For Sean Sanders, a registered nurse with Palmeira Home+Health based in Arizona, taking care of patients and helping them heal in their own homes is what he was born to do.
“I have a patient in her 40s who had been a shut-in for the past 10 years living in agonizing pain,” explains Sean. “Working with her physician as part of her care team, she has progressed so much. She hasn’t had pain in the past 6 months, we’ve removed her long-term IV for pain medication and she is driving again. We have given her life back to her and I was a part of that!”
Sean says it took him a while to find his path. In his first job he was a lifeguard and then worked everything you can imagine from robotics to selling meat to roofing to computer chips. While in the Navy, he was in charge of the medical records for his unit and learned so much from his military experience serving in Somalia – what he calls a real life version of the movie Black Hawk Down. He explains that trauma is his wheelhouse.
“After I got out of the military I knew I wanted to go into medicine. In my 40s, I went back to school to get my nursing degree which is the hardest thing I have ever done. But I have an amazing supportive wife and a beautiful 12-year-old daughter and a 6-year-old nuclear-powered son and now I get to help people every day heal.”
According to Palmeira CEO Gen Barter, Sean always goes above and beyond for his patients driving long distances to see them from as far as Pinal County and back to the west valley sometimes hundreds of miles a day. She credits his former military training that makes him want to excel not only for his patients but for the company too. She says that’s why Sean is our employee of the month.
Sean admits that he often drives between 130 and 300 miles a day to see his patients and seeing them is the most meaningful part of his day. He says he visits patients from the Indian reservation to the big houses in Fountain Hills and everyone has a different story.

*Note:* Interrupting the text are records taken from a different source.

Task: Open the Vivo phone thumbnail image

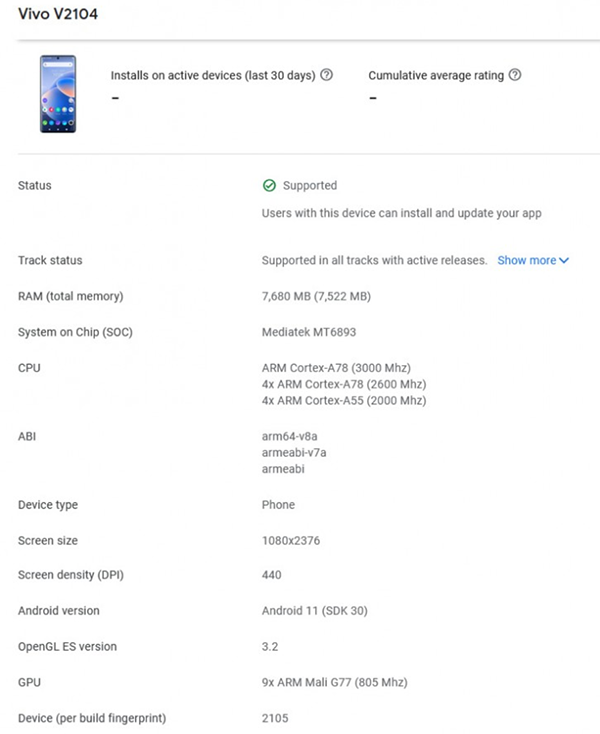Action: [x=58, y=94]
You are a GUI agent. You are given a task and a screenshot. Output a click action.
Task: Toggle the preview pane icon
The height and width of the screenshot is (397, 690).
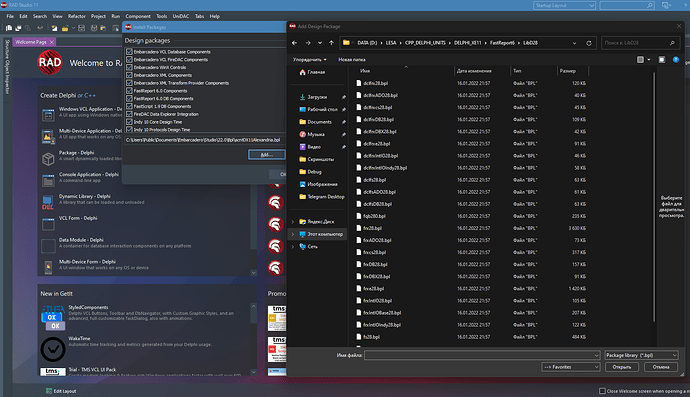pos(662,59)
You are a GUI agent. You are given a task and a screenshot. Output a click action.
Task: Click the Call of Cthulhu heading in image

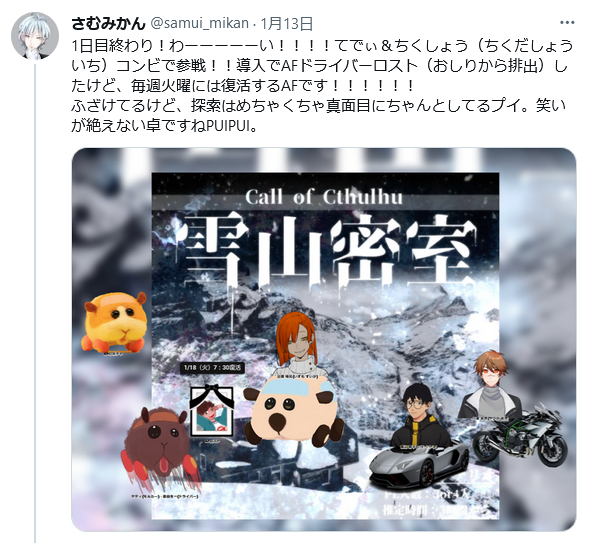(x=324, y=197)
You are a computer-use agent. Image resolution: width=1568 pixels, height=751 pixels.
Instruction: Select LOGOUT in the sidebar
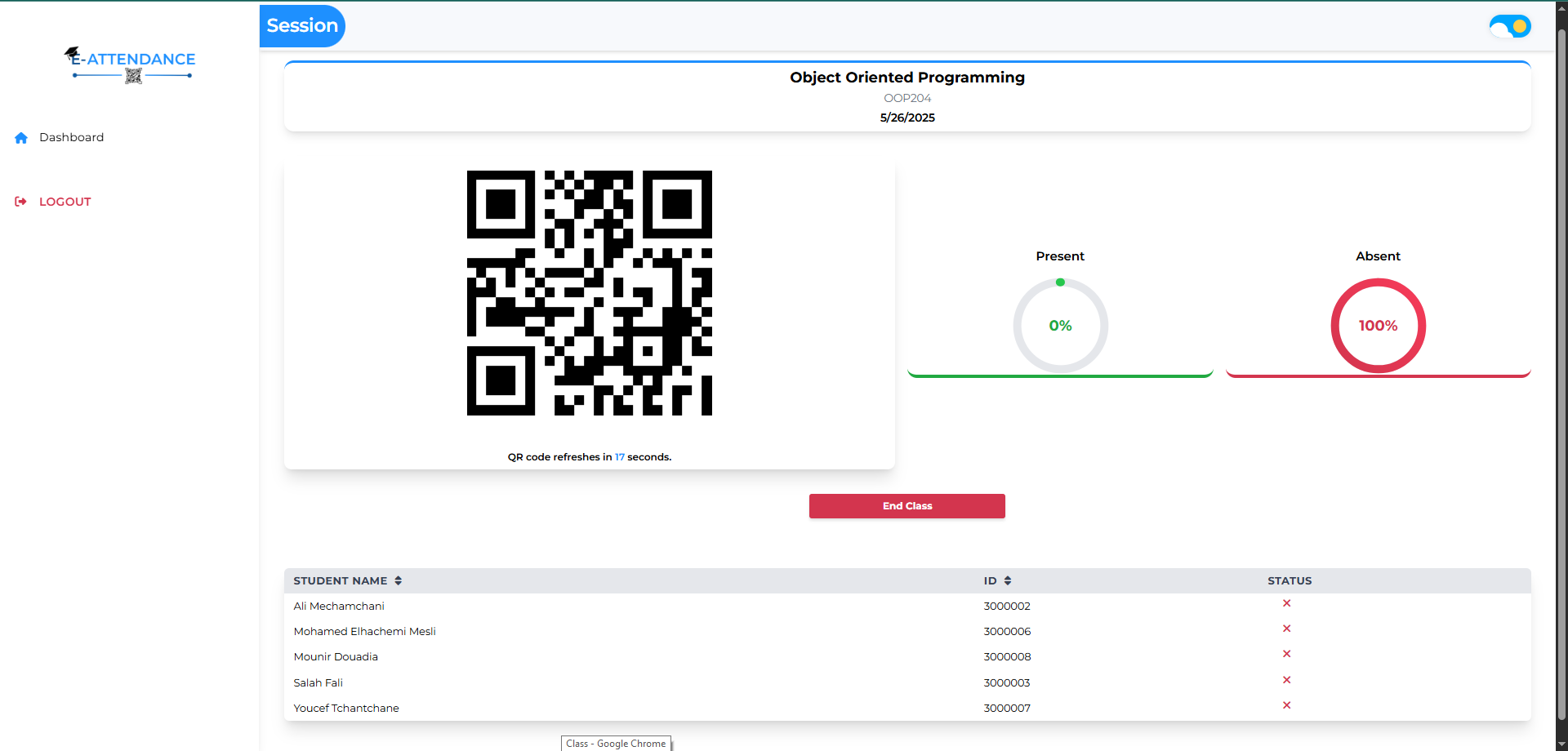65,202
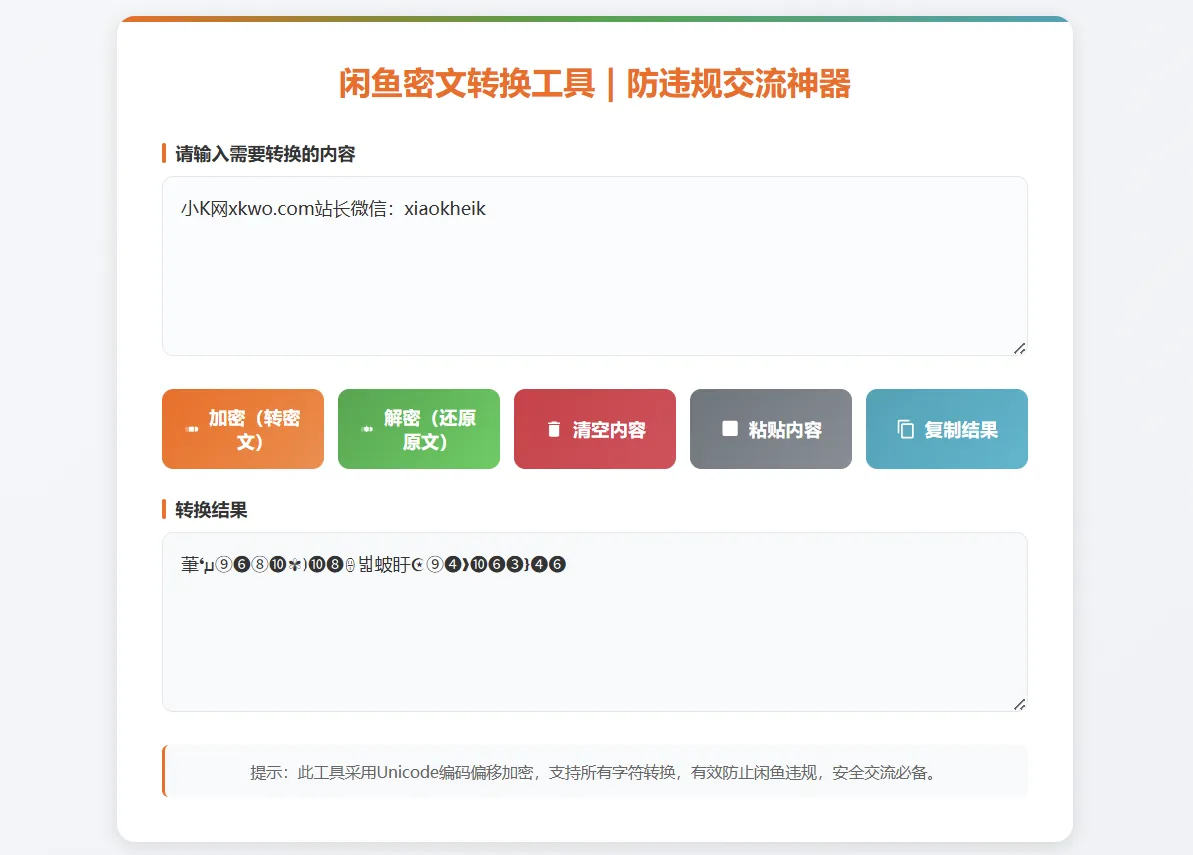Click the encrypted ciphertext in the result box

click(372, 564)
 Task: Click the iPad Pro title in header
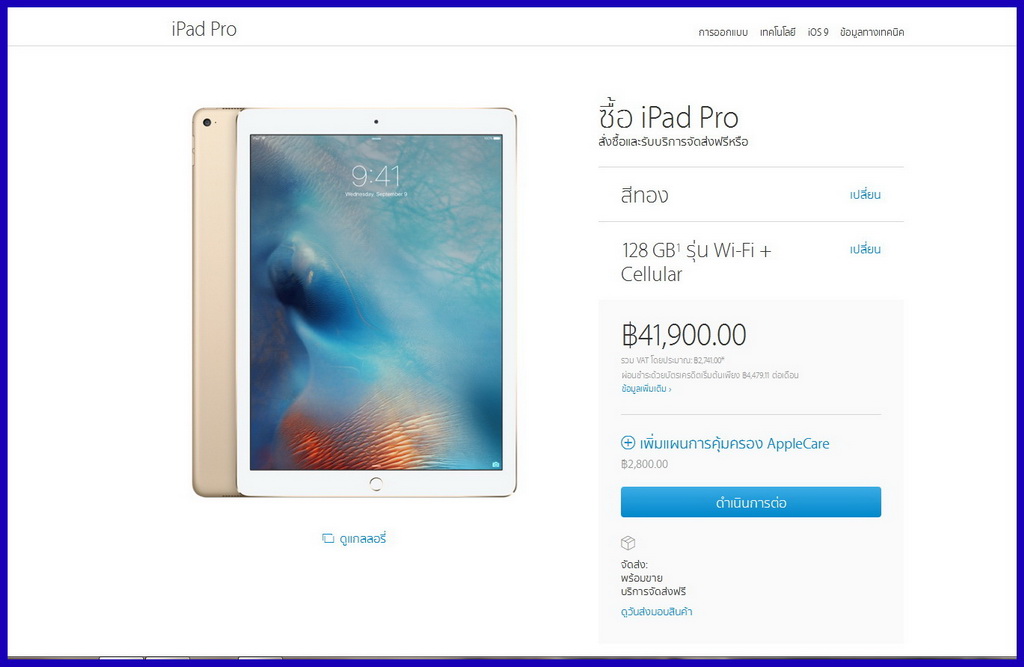point(204,29)
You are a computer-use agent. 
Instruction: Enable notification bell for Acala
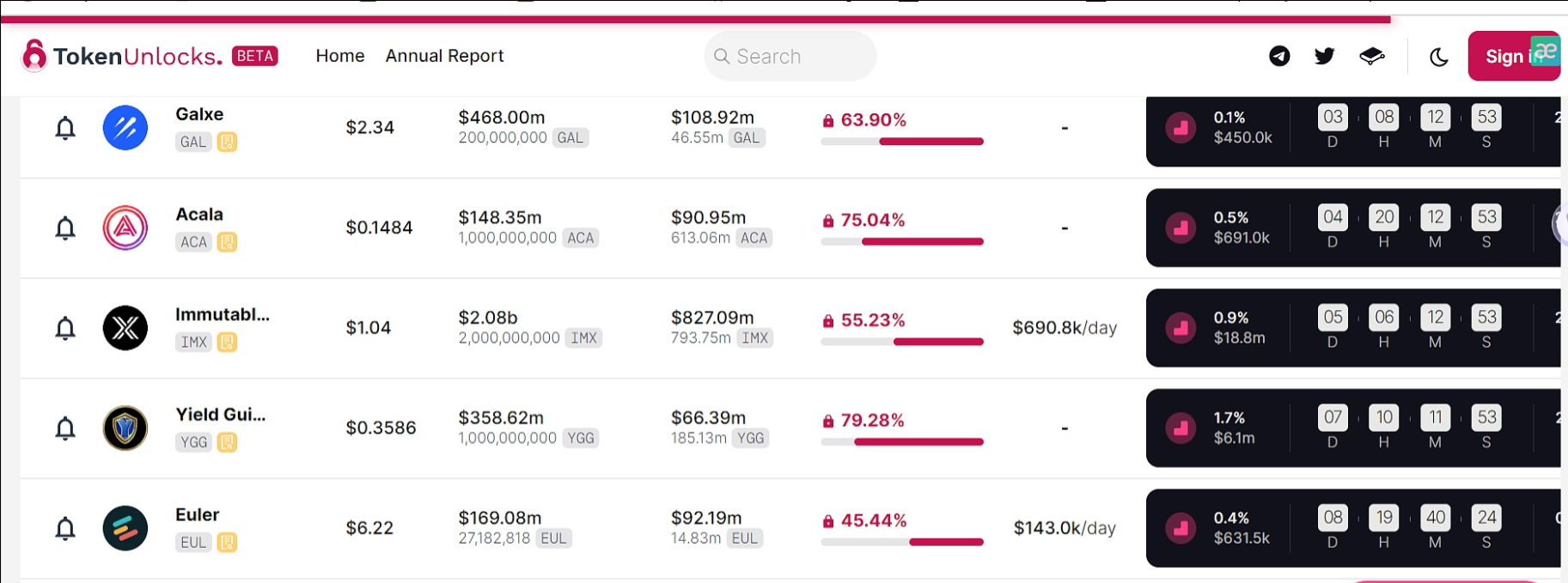click(65, 228)
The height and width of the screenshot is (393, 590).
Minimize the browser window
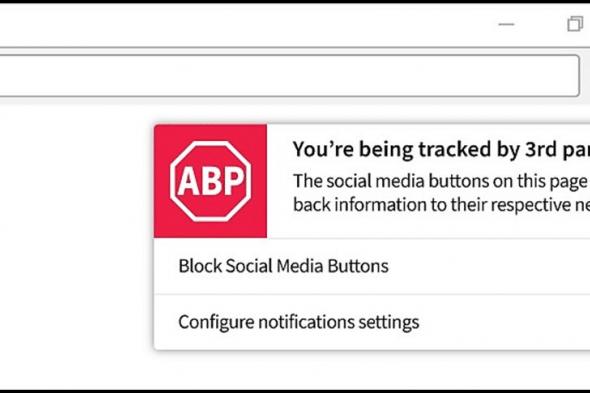[506, 24]
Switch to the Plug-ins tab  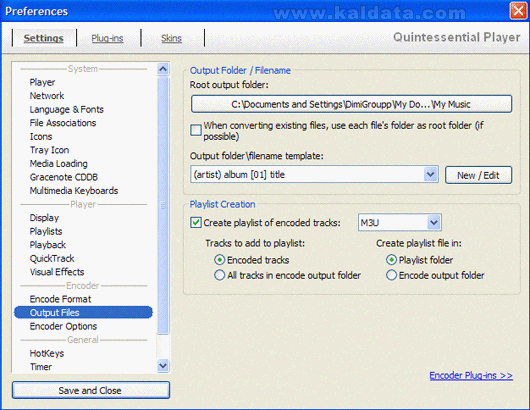point(107,38)
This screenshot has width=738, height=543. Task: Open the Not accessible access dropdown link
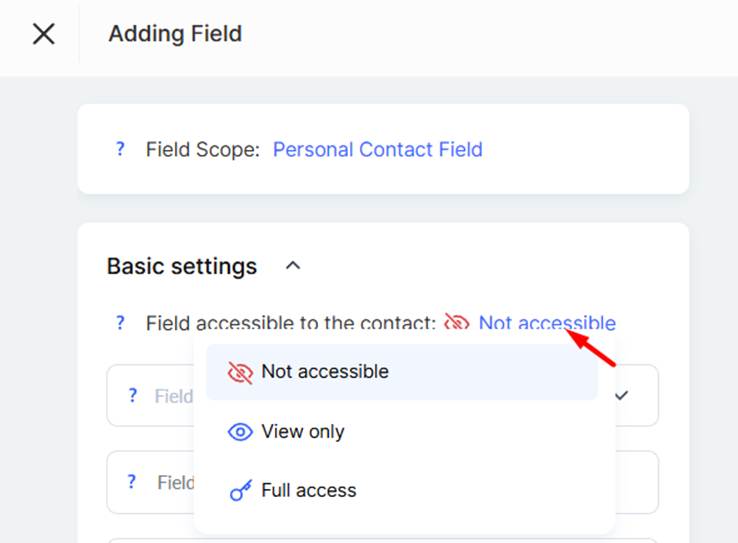[x=547, y=323]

“Today I got to visit with my 102-year-old patient and we got to talk about passenger pigeons and when milk used to be a nickel. He was born only 4 years after Arizona became a state – these are amazing people and unfortunately a lot of them don’t get the attention they deserve.”
Sean adds that it is very important to listen to what his patients have to say about their condition. He says it is the attention to detail and very often the little things that make a big difference.
“I don’t cure people, the doctors do that,” he says, “but I heal people and, in order to do that, you can’t miss the little things.”
Sean, who is also a surgical technologist, loves teaching and mentoring new nurses. He adds that he hopes to guide them into being “that” nurse that makes a difference.